_What is needed_
Pictures excluded, output the lines of the data below between the one holding "Screen dimensions: 1159x1036" and the one holding "the StarkNet logo", inclusive, exactly as they stand.

_The data_
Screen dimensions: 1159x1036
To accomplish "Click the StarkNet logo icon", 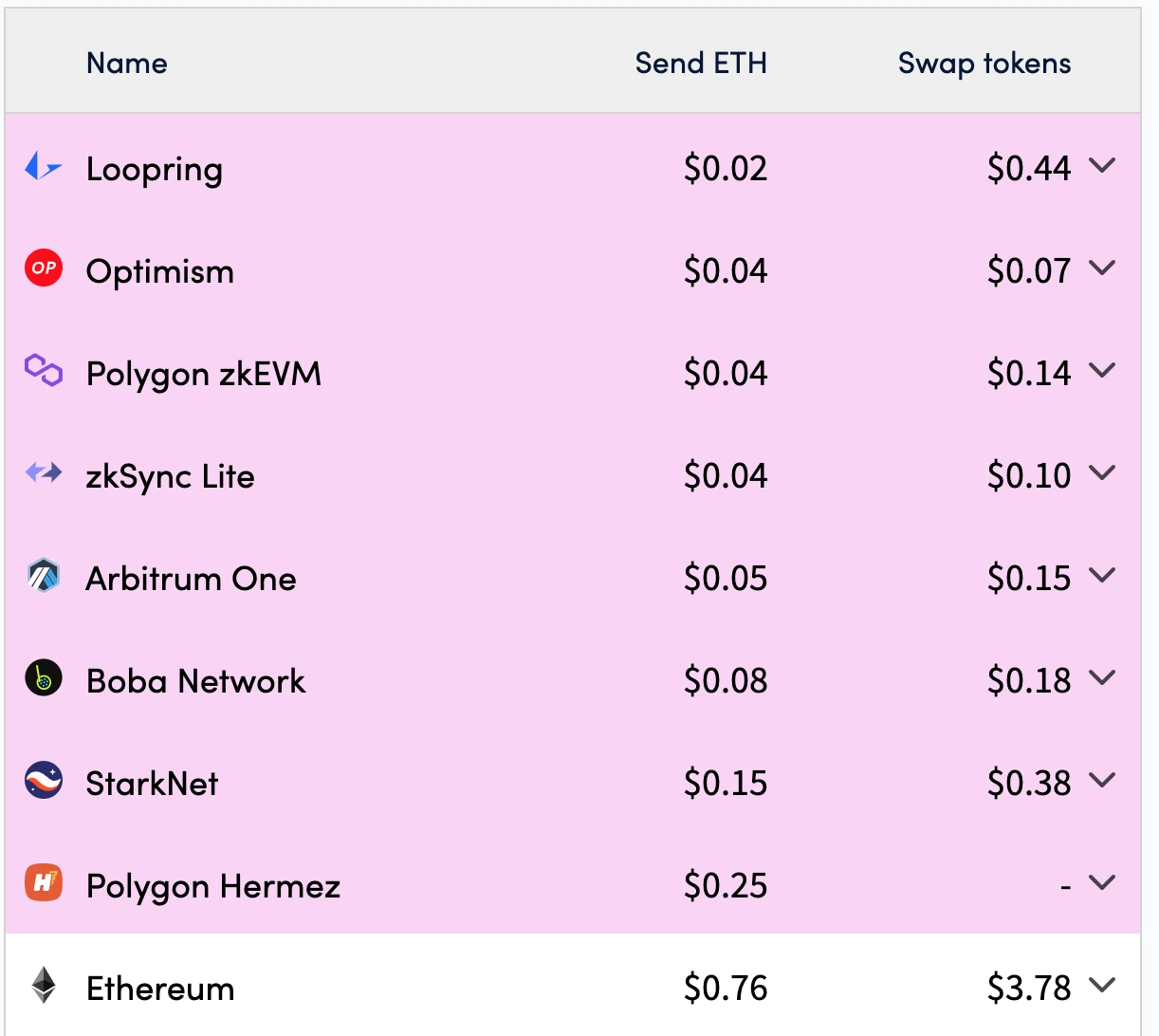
--
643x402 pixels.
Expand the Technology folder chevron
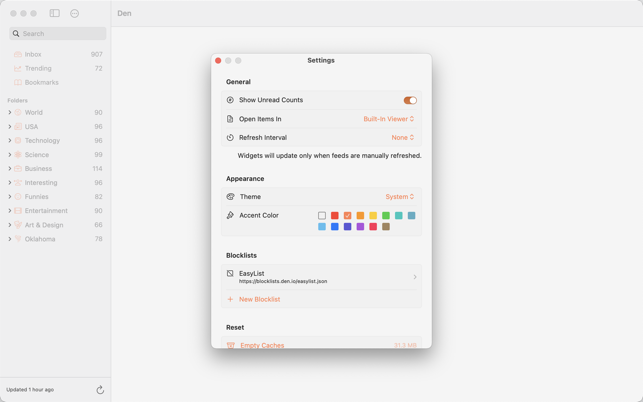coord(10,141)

_Answer below_
Screen dimensions: 1159x1036
To accomplish "Click the StarkNet logo icon", 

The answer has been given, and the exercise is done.